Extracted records

[BEGIN]

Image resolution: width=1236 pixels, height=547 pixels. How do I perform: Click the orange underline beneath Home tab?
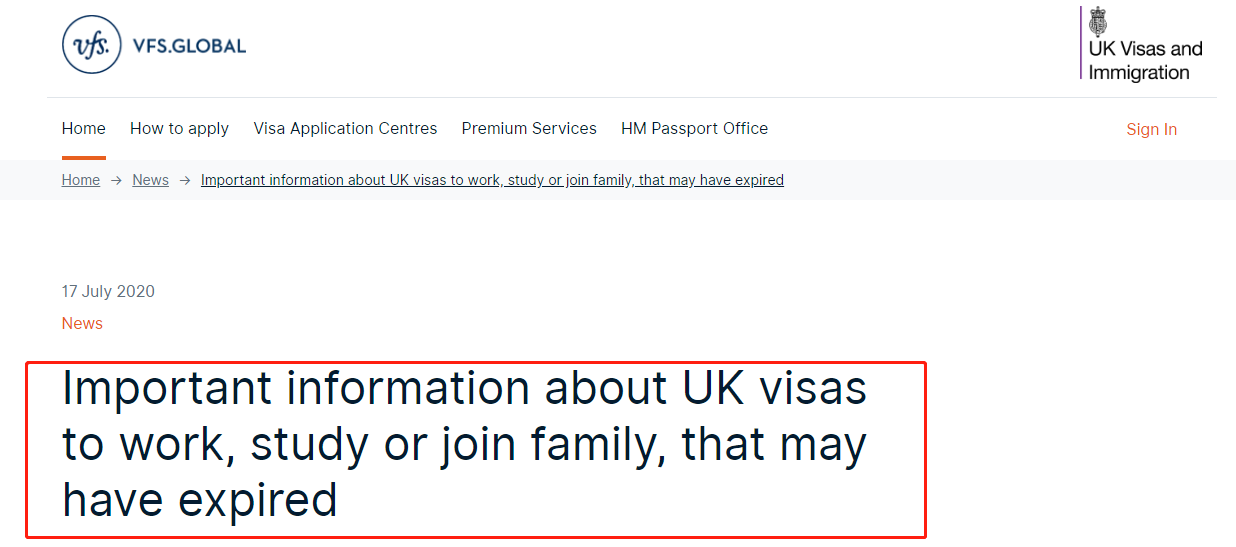(x=84, y=158)
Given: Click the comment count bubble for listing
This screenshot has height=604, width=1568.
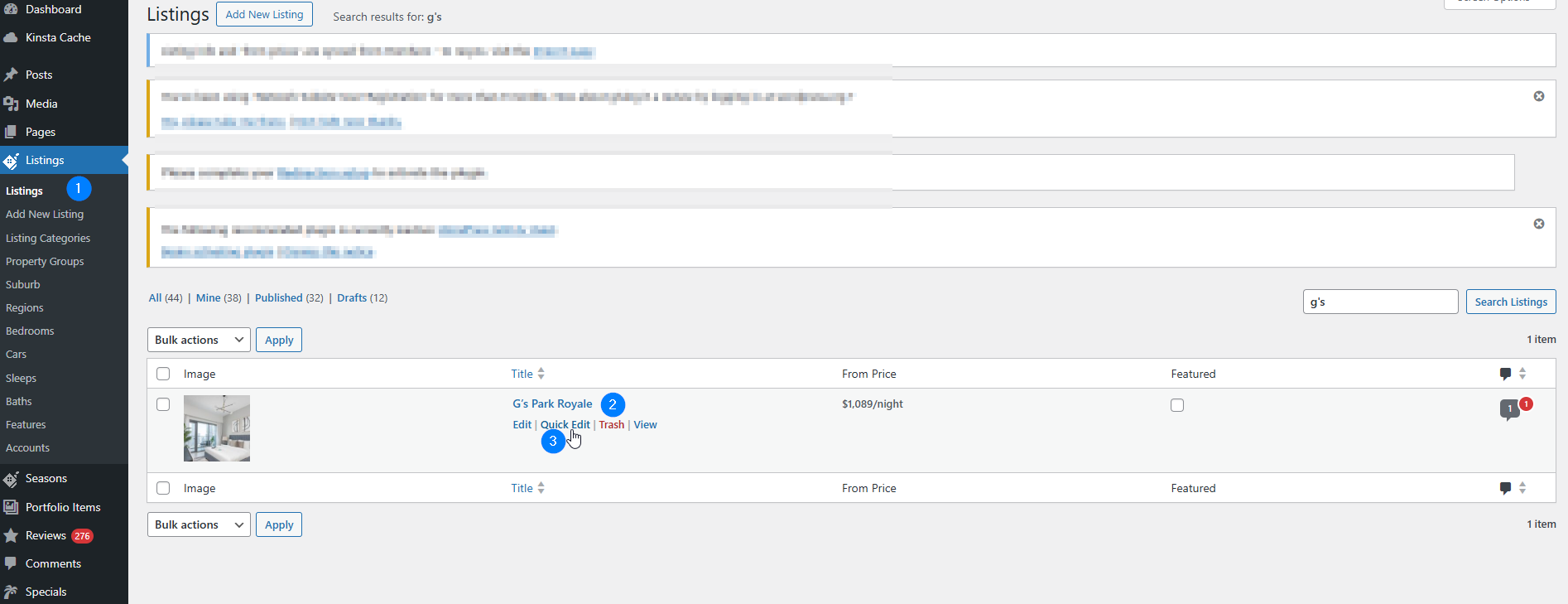Looking at the screenshot, I should pos(1509,408).
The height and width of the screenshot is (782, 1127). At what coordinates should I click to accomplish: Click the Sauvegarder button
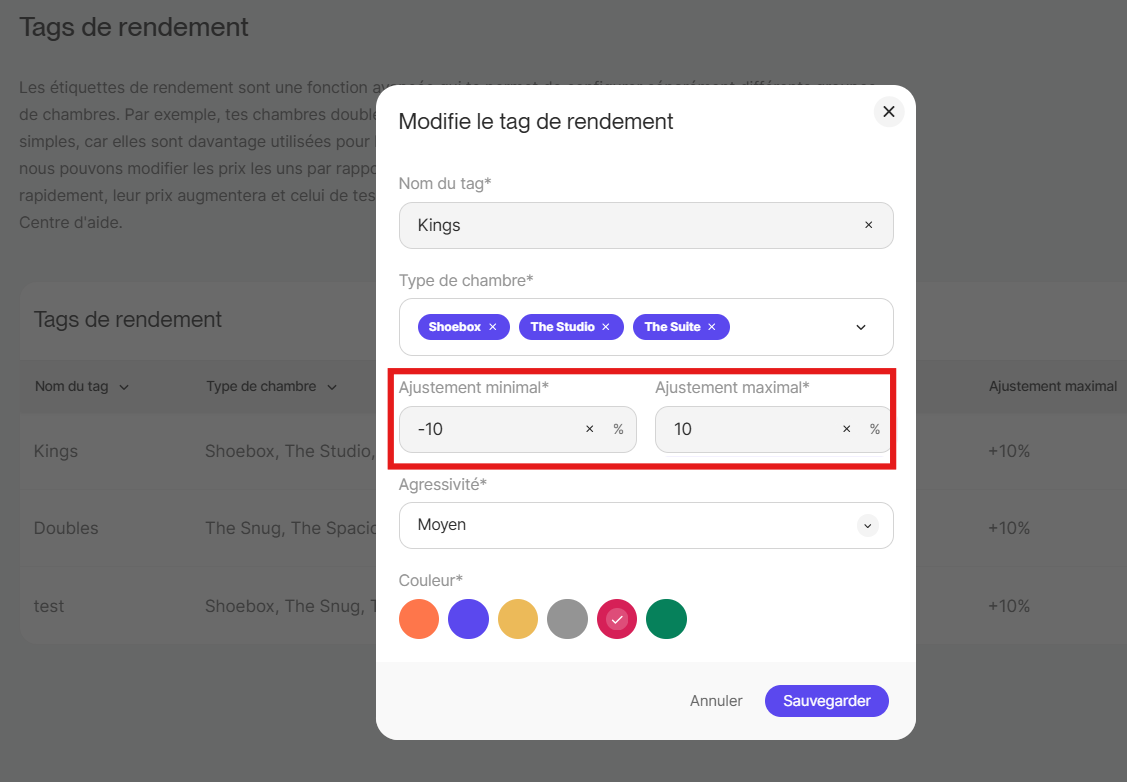826,701
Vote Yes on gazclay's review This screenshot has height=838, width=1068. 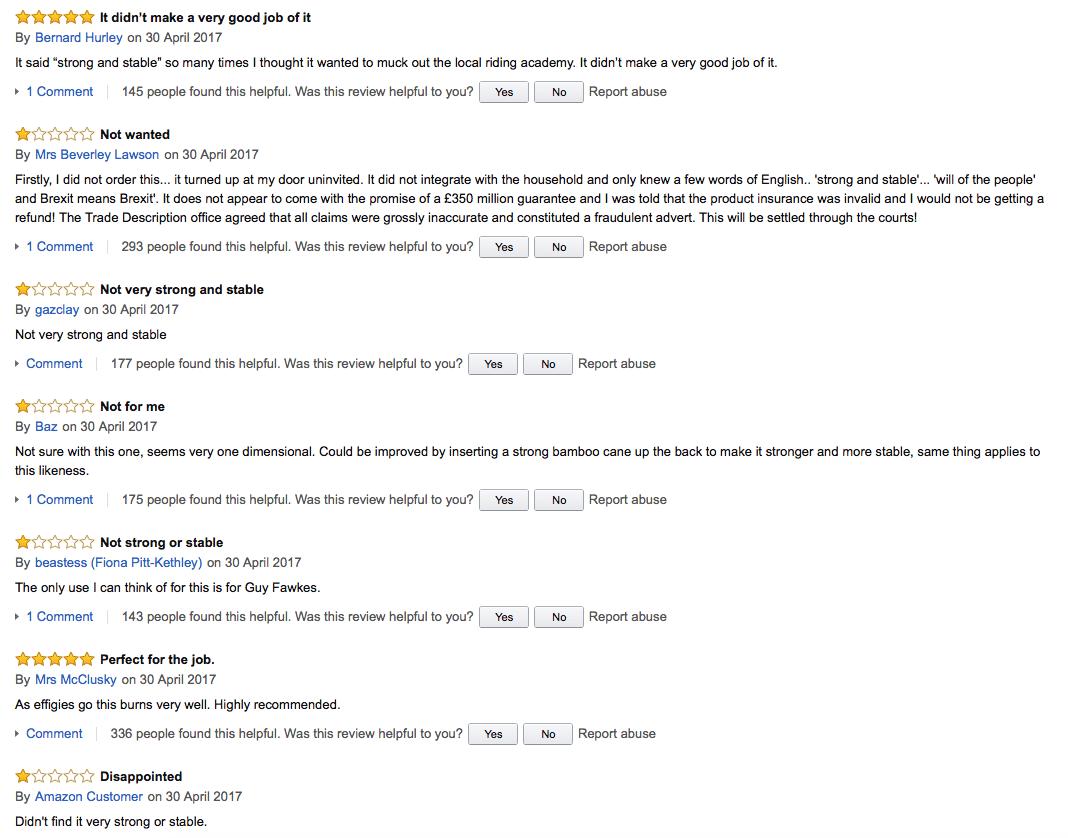[493, 364]
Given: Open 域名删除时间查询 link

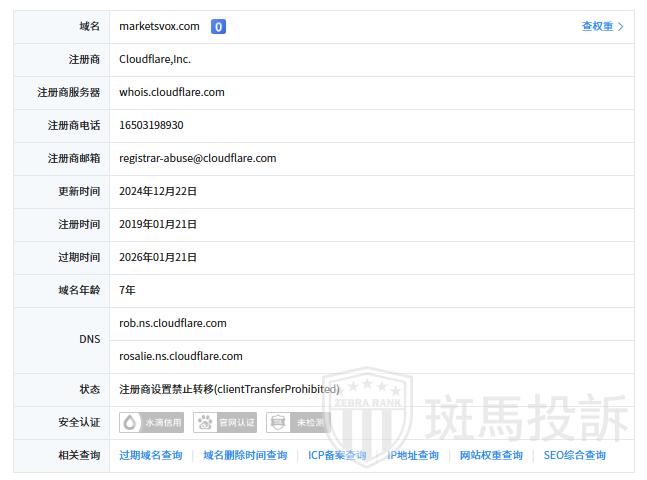Looking at the screenshot, I should click(245, 456).
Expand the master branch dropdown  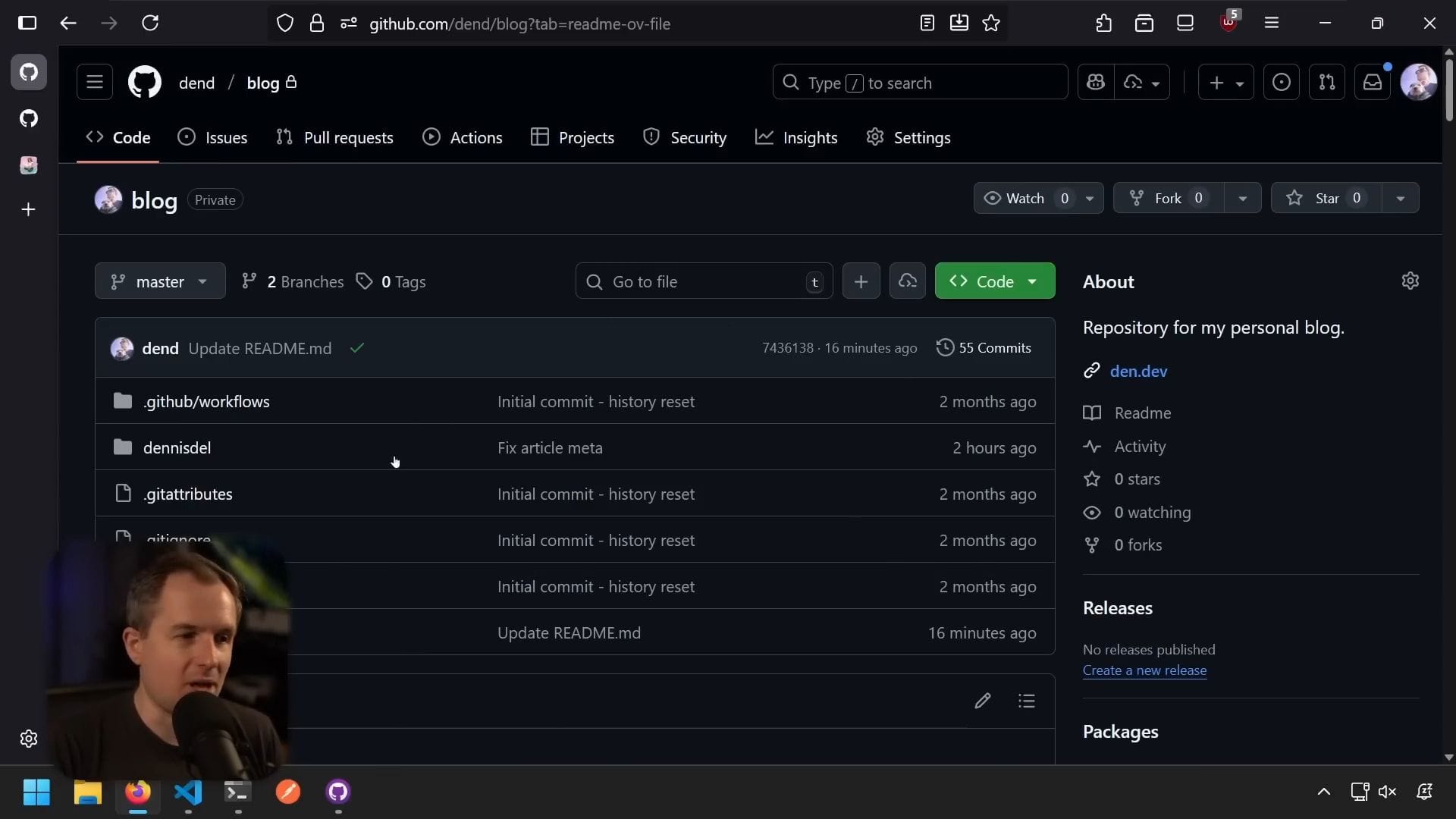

[END]

▶ [What you have to do] Pull out the lines from the one containing "Given: Open 域名删除时间查询 link" through the very last line, both included, and copy them word for word. Leave the pictures out.

▶ [Answer to this exercise]
Given: Open 域名删除时间查询 link

Looking at the screenshot, I should click(245, 456).
Expand the master branch dropdown  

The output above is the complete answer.